As for modern books, I have plenty of them still lining up on my bookshelves, but I’ve removed their dustjackets. What??!!!! I prefer the way they look without them. Sue me.


It’s my understanding the rich folks like the Vanderbilts or the fictional Crawleys often had books professionally re-covered, if their original bindings weren’t impressive enough. Lay on the marbled end papers! The gilt lettering! The Moroccan leather covers! (and then, sell them to me…)


None of my old books are quite as luxurious as that, but I prefer them to the gaudy reprints you now see in bookstores. I like my books old and well-used. There is, for example, available in stores today, a boxed set of Jane Austen’s books, clothbound, published by Penguin, with lots of gilt and marbled endpapers – but they just look TOO NEW. Too colorful, too large, too bright, and with illustrations that look too modern. They just don’t work for me. In fact, I much prefer my old set in paperback – at least those are more approximately the size of the original books, and with cover art that’s more evocative. The pages are very thin, and the books – which have been reread many times – feel old.





Seeing as I’m heading into my own antiquarian years, I just feel more comfortable with these elderly books. They are my old friends and we’ve grown accustomed to each other’s face.

Do you, too, like old books? Or are you perfectly comfortable with your Kindle and glossy moderns? (I will not hold it against you. You’re wrong, but I won’t hold it against you. Sometimes the modern version is all we can find.)

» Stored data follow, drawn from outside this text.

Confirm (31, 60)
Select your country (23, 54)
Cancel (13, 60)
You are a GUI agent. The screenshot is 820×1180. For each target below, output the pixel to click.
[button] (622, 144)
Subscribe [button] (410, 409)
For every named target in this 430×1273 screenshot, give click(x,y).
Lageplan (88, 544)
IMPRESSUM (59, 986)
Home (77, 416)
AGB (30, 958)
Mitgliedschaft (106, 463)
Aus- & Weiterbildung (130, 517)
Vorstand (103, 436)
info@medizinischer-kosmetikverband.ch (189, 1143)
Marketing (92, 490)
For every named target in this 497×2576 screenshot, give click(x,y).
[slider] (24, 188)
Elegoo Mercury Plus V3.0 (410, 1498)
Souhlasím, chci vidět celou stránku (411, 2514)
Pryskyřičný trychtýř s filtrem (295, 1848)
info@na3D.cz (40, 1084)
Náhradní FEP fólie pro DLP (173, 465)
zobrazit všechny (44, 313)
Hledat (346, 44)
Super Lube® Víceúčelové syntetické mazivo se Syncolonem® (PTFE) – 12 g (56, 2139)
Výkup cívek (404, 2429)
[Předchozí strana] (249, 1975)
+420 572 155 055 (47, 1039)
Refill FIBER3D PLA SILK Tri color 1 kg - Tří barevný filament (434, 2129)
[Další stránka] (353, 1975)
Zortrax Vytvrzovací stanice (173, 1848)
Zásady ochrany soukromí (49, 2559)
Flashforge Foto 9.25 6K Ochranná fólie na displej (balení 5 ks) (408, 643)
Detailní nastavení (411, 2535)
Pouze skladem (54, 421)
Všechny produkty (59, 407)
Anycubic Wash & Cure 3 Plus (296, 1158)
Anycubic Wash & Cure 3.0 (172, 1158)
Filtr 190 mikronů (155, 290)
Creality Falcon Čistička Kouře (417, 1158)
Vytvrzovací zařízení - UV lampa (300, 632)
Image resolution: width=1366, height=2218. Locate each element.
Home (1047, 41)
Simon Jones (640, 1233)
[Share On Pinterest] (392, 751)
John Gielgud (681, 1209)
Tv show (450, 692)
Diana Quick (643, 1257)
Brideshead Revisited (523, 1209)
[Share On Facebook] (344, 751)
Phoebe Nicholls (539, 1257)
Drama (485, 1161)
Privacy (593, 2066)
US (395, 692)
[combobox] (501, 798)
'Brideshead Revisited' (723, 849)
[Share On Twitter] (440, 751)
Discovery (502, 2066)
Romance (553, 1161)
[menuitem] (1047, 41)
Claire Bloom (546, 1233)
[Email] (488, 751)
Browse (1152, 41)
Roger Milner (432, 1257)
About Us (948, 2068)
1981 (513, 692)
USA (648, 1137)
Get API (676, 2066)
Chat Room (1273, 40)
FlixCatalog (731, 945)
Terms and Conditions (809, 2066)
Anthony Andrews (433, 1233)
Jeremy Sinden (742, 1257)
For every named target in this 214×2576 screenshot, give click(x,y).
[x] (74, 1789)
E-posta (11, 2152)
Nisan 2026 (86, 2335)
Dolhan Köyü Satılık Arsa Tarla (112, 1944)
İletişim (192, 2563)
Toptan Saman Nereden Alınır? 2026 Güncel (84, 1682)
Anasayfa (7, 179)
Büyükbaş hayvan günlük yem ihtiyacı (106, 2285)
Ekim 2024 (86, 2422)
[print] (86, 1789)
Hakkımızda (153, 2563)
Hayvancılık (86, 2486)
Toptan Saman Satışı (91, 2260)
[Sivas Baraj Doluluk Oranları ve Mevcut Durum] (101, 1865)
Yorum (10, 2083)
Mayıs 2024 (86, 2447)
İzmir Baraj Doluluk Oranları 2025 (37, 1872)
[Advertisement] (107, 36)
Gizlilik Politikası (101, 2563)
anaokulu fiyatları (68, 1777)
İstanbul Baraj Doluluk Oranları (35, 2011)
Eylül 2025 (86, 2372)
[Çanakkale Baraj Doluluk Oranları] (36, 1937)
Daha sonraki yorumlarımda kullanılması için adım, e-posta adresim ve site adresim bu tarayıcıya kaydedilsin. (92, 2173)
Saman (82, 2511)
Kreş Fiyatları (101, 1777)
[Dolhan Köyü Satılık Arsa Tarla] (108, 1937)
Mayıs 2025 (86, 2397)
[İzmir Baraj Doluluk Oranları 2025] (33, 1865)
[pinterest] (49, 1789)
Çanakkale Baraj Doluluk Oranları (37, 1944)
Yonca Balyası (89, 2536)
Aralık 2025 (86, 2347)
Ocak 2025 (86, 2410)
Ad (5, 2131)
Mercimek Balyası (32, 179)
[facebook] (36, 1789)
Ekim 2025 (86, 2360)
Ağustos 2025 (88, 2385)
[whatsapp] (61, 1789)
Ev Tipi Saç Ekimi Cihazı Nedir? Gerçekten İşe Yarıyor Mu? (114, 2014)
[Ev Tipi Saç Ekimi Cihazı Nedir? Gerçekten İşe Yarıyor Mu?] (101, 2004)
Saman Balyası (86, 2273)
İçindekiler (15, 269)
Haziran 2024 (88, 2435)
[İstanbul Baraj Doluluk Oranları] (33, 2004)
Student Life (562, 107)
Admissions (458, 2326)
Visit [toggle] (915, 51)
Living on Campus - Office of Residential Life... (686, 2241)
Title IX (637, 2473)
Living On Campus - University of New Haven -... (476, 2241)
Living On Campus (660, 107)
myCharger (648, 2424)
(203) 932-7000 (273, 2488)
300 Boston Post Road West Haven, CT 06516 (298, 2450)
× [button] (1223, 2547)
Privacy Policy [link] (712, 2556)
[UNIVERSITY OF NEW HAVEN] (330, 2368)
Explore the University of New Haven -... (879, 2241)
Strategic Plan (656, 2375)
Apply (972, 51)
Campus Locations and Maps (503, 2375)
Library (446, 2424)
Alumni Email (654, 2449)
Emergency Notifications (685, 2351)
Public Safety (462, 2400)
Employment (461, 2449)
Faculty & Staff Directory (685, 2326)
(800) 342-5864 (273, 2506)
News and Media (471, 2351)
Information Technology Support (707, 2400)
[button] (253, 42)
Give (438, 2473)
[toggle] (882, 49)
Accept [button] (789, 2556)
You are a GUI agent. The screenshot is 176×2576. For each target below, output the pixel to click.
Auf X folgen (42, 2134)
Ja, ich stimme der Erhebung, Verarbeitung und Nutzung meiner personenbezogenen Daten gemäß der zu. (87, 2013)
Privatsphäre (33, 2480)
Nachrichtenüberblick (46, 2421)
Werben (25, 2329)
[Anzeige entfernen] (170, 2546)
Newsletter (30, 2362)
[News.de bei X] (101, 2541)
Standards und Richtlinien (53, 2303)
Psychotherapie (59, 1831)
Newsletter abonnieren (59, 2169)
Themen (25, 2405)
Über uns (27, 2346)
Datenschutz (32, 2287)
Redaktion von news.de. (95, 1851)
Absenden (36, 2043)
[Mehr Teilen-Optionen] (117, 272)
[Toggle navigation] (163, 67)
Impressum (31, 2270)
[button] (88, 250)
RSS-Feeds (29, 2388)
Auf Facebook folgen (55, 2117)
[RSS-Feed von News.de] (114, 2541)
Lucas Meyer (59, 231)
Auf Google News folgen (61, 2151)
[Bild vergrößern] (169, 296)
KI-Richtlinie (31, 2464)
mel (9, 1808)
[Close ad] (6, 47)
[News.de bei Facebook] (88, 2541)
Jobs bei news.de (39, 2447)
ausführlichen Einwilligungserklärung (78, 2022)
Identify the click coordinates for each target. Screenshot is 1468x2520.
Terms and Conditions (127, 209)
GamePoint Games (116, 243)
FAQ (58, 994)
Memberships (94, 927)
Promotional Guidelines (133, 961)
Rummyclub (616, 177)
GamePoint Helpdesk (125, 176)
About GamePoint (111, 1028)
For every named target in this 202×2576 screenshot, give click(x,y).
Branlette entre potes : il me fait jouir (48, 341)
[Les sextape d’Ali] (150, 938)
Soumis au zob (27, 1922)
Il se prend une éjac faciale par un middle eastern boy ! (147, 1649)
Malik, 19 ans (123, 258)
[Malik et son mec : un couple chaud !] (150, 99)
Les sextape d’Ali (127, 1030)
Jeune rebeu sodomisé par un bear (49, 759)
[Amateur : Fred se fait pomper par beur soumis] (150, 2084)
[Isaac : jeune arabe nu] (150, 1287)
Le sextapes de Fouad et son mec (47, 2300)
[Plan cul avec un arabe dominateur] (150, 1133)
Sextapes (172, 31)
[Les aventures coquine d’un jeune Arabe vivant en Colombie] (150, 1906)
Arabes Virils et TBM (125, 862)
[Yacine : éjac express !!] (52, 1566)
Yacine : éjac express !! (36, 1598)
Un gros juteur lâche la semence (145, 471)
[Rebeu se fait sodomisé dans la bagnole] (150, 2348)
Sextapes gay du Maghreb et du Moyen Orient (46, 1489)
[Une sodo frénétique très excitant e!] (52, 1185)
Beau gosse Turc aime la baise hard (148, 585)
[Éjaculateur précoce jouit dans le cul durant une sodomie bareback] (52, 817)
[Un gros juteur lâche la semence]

However, as I say this, I’m about to dive back into a modern paperback – The Secret Life of CeeCee Wilkes by Diane Chamberlain. I’m enjoying it, but after I got more than 100 pages in, and was quite caught up in the rising tension, I made the mistake of reading the blurb on the back cover – and immediately learned too much. The editors did this whole huge SPOILER that ruined all the author’s work of building a sense of dread. I AM SERIOUSLY DISPLEASED. Fie on these modern book publishers and their pushy PR departments!!! I will continue reading the book, but I just hope my displeasure is duly noted.